Mucillagini

Le mucillagini sono normali costituenti cellulari di alcune alghe (agar-agar) e delle piante; in quest'ultime si concentrano soprattutto nei semi, dove svolgono la peculiare funzione di trattenere acqua per evitarne l'essiccamento. Dal punto di vista chimico - sebbene non siano ancora state esattamente definite - sono formate da polisaccaridi eterogenei, che a contatto con l'acqua si dilatano formando soluzioni colloidali, viscose ma non adesive (caratteristica, quest'ultima, che le differenzia dalle gomme).

L'interesse fitoterapico per le mucillagini deriva proprio da questa loro capacità di rigonfiarsi a contatto con l'acqua, formando masse plastiche o dispersioni viscose che, una volta ingerite, possono avere una discreta attività:

lassativa (rendono le feci più morbide e stimolano la progressione del contenuto intestinale)

ed anoressizzante (dilatando le pareti dello stomaco, sopprimono lo stimolo della fame).

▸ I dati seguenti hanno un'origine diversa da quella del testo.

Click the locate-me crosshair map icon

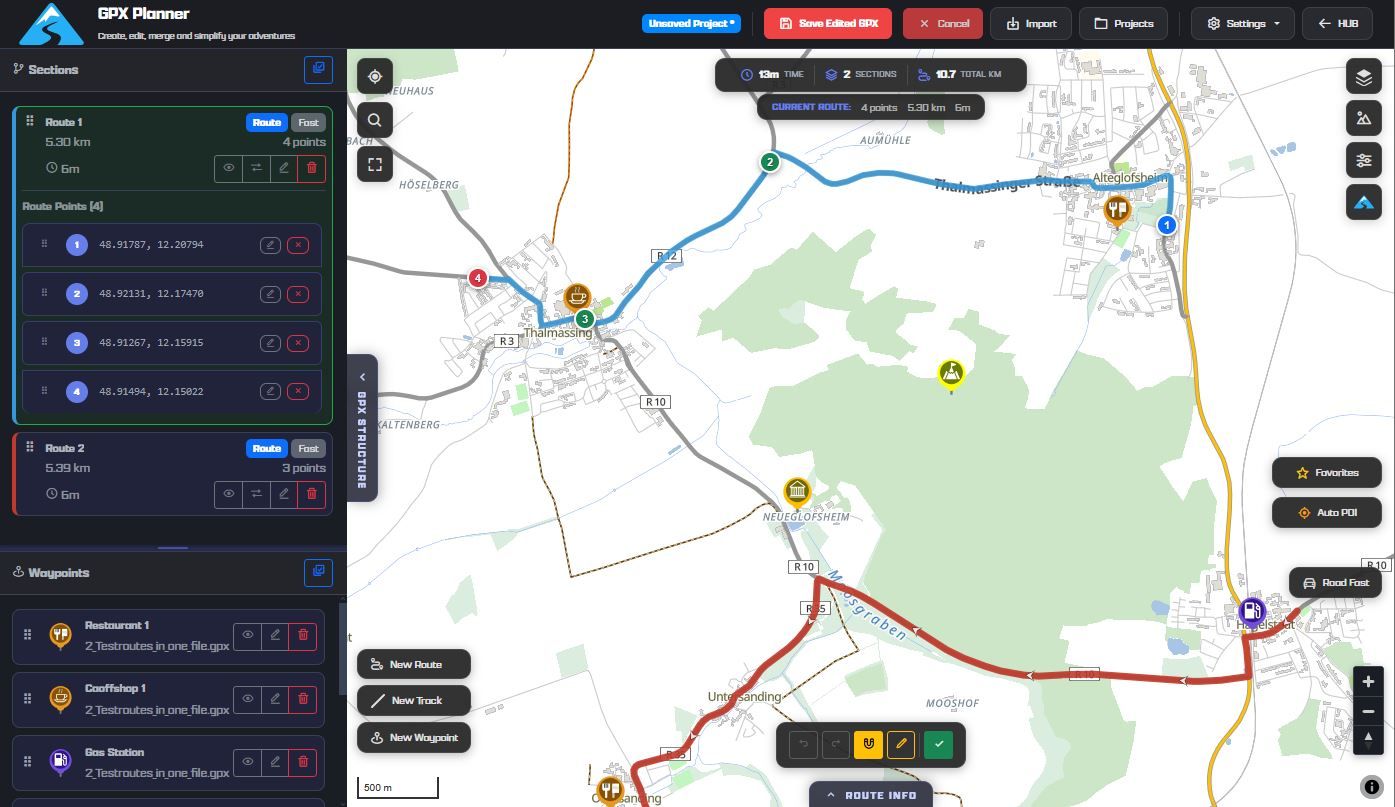point(375,77)
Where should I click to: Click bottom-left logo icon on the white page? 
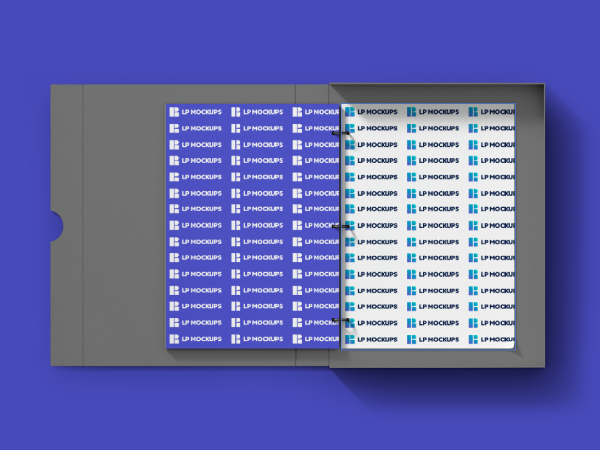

Dimostrano inoltre una certa efficacia nel contrastare le infiammazioni delle vie respiratorie (proprietà espettoranti, antitussive), le irritazioni del tratto digerente e le infiammazioni intestinali; sono inoltre utilizzate esternamente per preparare impacchi dalle proprietà lenitive.

Classico rimedio contro la stitichezza, rappresentano un dolce lassativo di origine naturale che, al contrario di molti altri prodotti ad azione più drastica (purganti), presenta pochi effetti indesiderati, limitati per lo più all'eventuale comparsa di flatulenze, meteorismo e crampi addominali. Sono invece controindicate quando la stipsi è dovuta ad un'ostruzione meccanica.

Riducendo l'assorbimento di colesterolo e modulando positivamente quello degli zuccheri, alcune mucillagini possono dare un contributo importante nella lotta all'ipercolesterolemia e nella prevenzione del diabete.

Le mucillagini isolate si conservano con difficoltà e per questo motivo vengono assunte tramite le droghe che ne sono particolarmente ricche, come i semi di psillio, l'altea, la gomma guar, la malva ed i semi di lino.